Die politische Karriere – das haben seine Frau und er gemeinsam in Kauf genommen – hat ihn viel Familienzeit kostete. „Das ist ein hoher Preis, den man zahlt“, gibt Kutschaty zu. Er habe eben nicht auf dem Fußballplatz gesehen, wie sein Sohn das erste Tor der Saison schoss. Oder den Musikvortrag des zweiten Sohnes oder die Tanzveranstaltung der Tochter. „Das sind schon Momente, an denen man nagt. Weil es auch Erlebnisse sind, die man nicht mehr wiederholen kann.“ Heute sind beide Söhne erwachsen und aus dem Haus, die Tochter noch nicht.

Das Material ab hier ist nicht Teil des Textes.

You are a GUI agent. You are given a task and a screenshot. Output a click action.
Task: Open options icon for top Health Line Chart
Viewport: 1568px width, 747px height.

Mit seinem persönlichen Werdegang verkörpert Thomas Kutschaty vieles, was die Sozialdemokratie sich auf die Fahnen schreibt. Die Chance auf Aufstieg durch Bildung, die Verbundenheit mit dem Ruhrpott, die Siege im Wahlkreis in Essen. Die SPD-Wahlwerbung will mit diesen Pfunden wuchern: Sie rückt das Persönliche offensiv in den Mittelpunkt. „Ich weiß, welche große Verantwortung da auf meinen Schultern liegt“, sagte Thomas Kutschaty vorm Start des Wahlkampfes über sein Ziel, Regierungschef zu werden. „Aber ich darf sagen: Ich hab‘ auch richtig Bock drauf.“

Erstellt wurde der Artikel am 30.12.2021.